El libro aclara un punto que ha sido objeto de especulaciones y tergiversaciones. Se dice que Monseñor Romero no recibió, de parte del papa Juan Pablo II, el mismo apoyo que le brindó siempre el papa Pablo VI. La relación del salvadoreño con ambos pontífices fue, de hecho, muy distinta.
De perfil, a la izquierda, Mons. Giovanni Battista Montini (Pablo VI).
Al centro, el Papa Pío XII y a la derecha, el joven Oscar Arnulfo Romero.
Al Papa Montini, Romero lo conocía, podría decirse, de toda la vida. Cuando el joven seminarista salvadoreño era estudiante en Roma, Monseñor Giovanni Battista Montini (el futuro Pablo VI) ocupaba el cargo de Sustituto de la Secretaría de Estado del Vaticano. Era un hombre culto, activo y valiente (fue apaleado por hordas fascistas), dirigía la FUCI (Federación Universitaria Católica Italiana) y, pese a sus múltiples ocupaciones, encontraba tiempo para servir de guía, tanto espiritual como académica, a los jóvenes seminaristas de distintos países que estudiaban cerca de la Santa Sede. Romero no solo lo respetaba, lo admiraba y lo apreciaba, sino que, por tratarlo con frecuencia, llegó a considerarlo su amigo.  Fue Pablo VI, el papa que firmó los documentos del Concilio Vaticano II, el de la reforma litúrgica, el de la encíclica Populorum Progressio, el del Consejo Pontificio Justicia y Paz y el de la propuesta de compromiso social en la Iglesia de América Latina, planteada en Medellín, Colombia, quien decidió nombrar primero obispo auxiliar, luego obispo de Santiago de María y finalmente arzobispo metropolitano de San Salvador a Monseñor Romero. En numerosas ocasiones, cuando era acusado de progresista, reformador, comunista, rebelde y revolucionario, Monseñor Romero aclaraba que, en su línea pastoral, no hacía más que seguir los lineamientos del Concilio y del documento de Medellín, es decir, las enseñanzas de su admirado Papa Montini.
Al Papa Wojtyla, en cambio, solo tuvo oportunidad de hablarle dos veces y los encuentros no fueron precisamente muy armónicos ni comprensivos.
La última vez que Monseñor Romero se reunió con Pablo VI, el Papa lo tuvo
tomado de las manos durante toda la reunión,
En su diario Romero relata, con gran emoción, su último encuentro con Pablo VI, el 21 de junio de 1978, justo el día que se cumplían quince años de su elección como Papa. El anciano pontífice lo hizo sentarse a su lado, le tomó las dos manos con las suyas y se las mantuvo estrechadas fuertemente durante toda la entrevista. Sus palabras de despedida fueron: "Su trabajo no puede ser comprendido. Debe tener mucha paciencia y mucha fortaleza. Es difícil, en las circunstancias de su país, lograr unanimidad de pensamiento. Sin embargo, proceda con ánimo, con paciencia, con fuerza y con esperanza."
Romero le entregó una extensa carta. Días después, cuando se reunió con el Secretario de Estado Vaticano, Cardenal Agostino Casaroli, pudo ver esa carta sobre su escritorio, con anotaciones al margen del puño y letra del Papa.

Datos>
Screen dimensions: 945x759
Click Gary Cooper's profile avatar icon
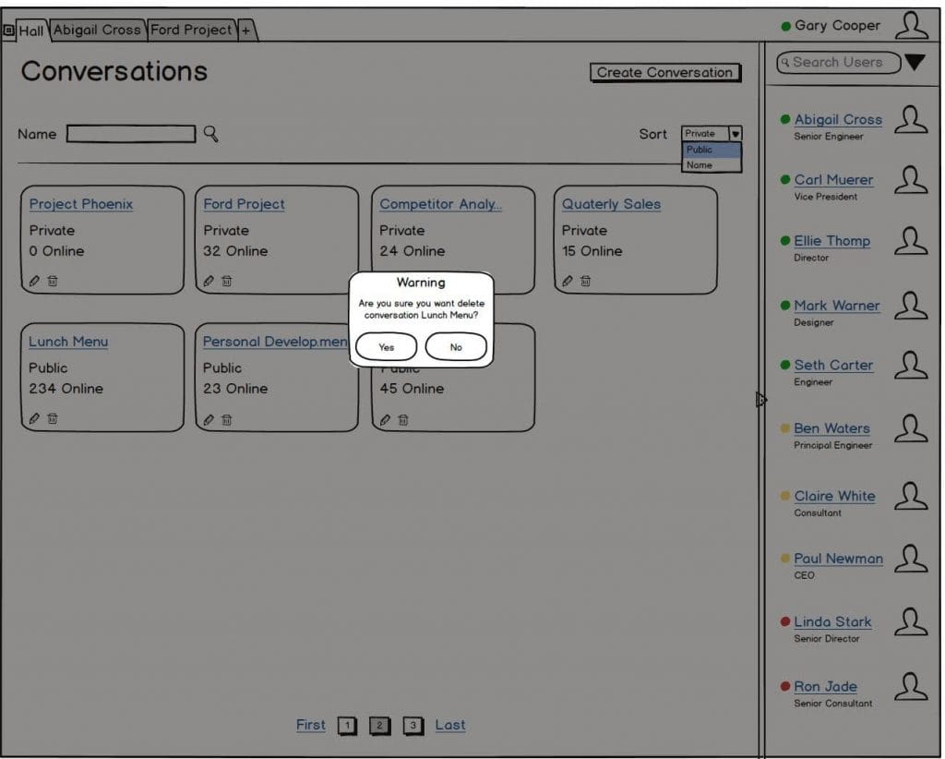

Tareas>
**a)** Traduce al inglés esta oración del fragmento sobre Monseñor Romero: "En su diario Romero relata, con gran emoción, su último encuentro con Pablo VI, el 21 de junio de 1978, justo el día que se cumplían quince años de su elección como Papa."
**b)** Según el fragmento sobre Monseñor Romero, ¿qué cargo ocupaba Giovanni Battista Montini cuando Romero estudiaba en Roma?

Respuestas>
**a)** In his diary, Romero recounts with great emotion his last meeting with Paul VI, on June 21, 1978, the very day that marked fifteen years since his election as pope.

**b)** Era Sustituto de la Secretaría de Estado del Vaticano.